>>>
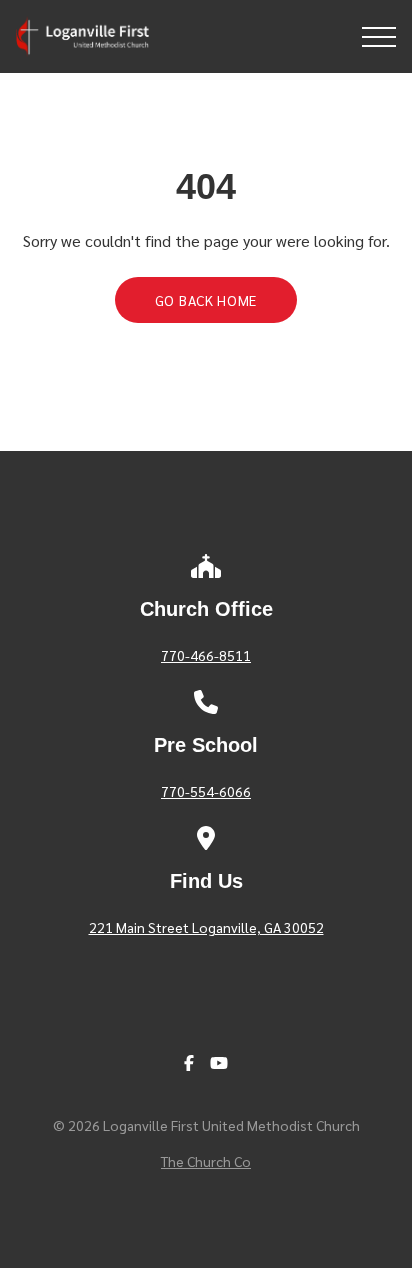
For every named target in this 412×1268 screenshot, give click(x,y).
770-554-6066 (206, 791)
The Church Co (206, 1161)
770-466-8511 (206, 655)
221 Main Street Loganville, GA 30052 (206, 927)
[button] (379, 37)
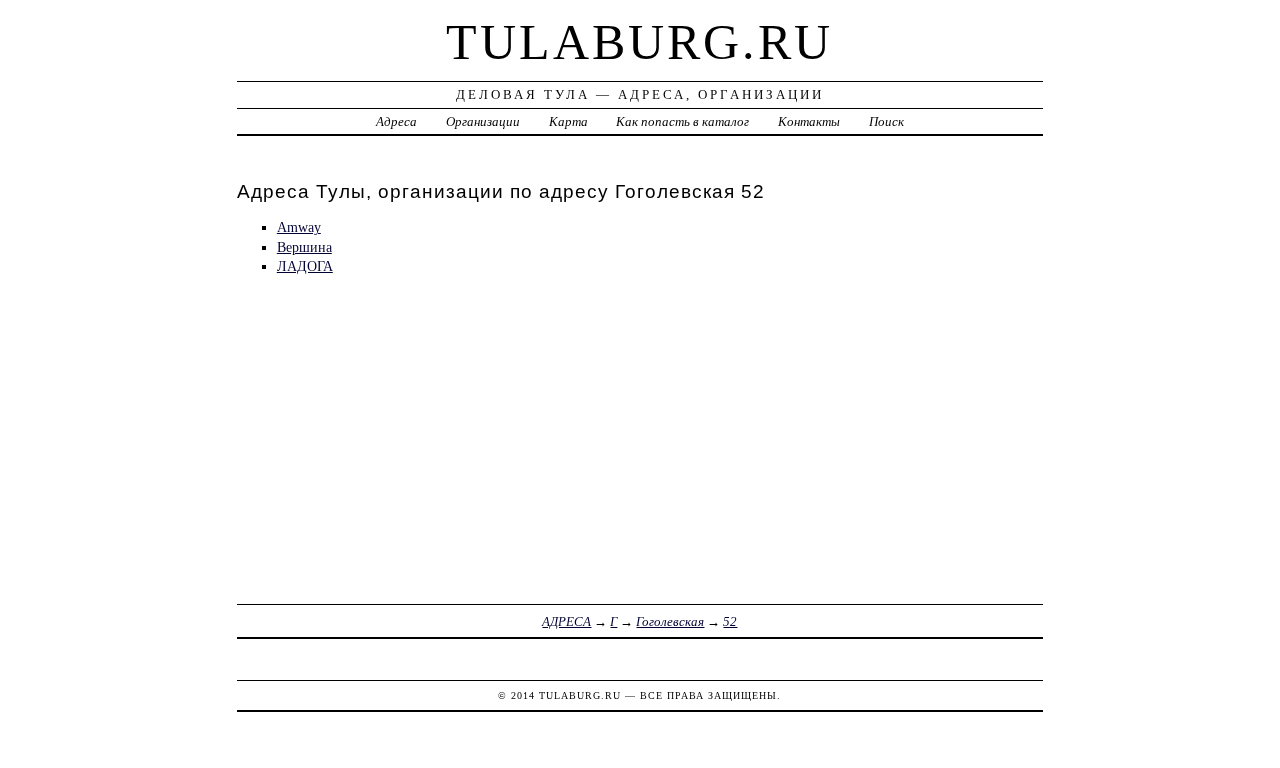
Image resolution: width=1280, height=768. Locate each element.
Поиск (886, 121)
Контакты (809, 121)
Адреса (396, 121)
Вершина (304, 247)
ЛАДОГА (305, 266)
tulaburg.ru (639, 42)
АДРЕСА (566, 621)
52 (730, 621)
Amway (299, 227)
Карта (568, 121)
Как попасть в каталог (682, 121)
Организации (483, 121)
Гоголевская (670, 621)
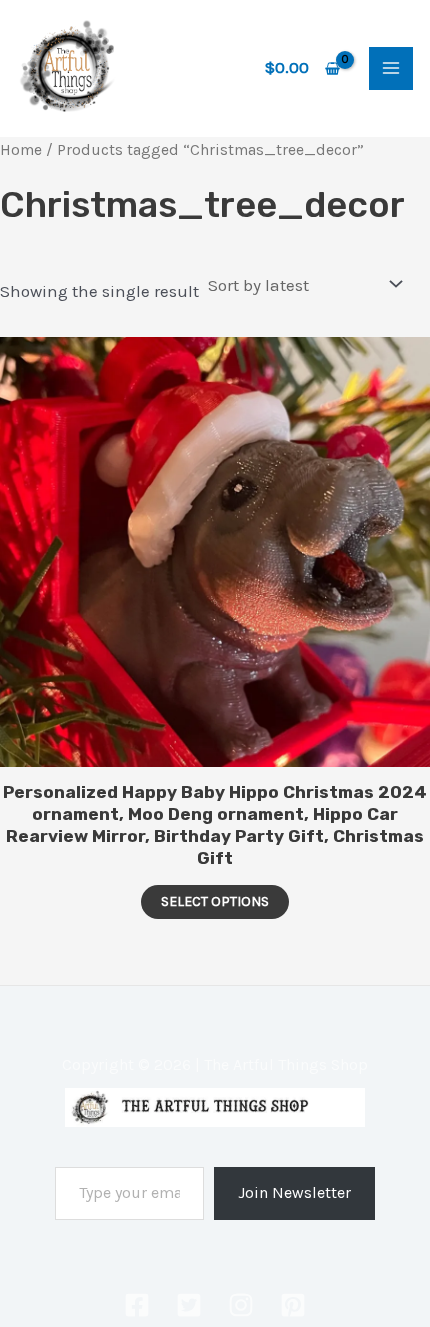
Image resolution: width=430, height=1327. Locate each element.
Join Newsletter (294, 1192)
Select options (215, 901)
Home (21, 150)
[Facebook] (137, 1305)
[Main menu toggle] (391, 69)
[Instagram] (241, 1305)
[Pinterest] (293, 1305)
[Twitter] (189, 1305)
<<<
### Required action
Scan the material above for "width". Copy every line where it appears.

### Written solution
Image resolution: width=1280, height=768. Locate each element.
Image resolution: width=430, height=1327. Locate each element.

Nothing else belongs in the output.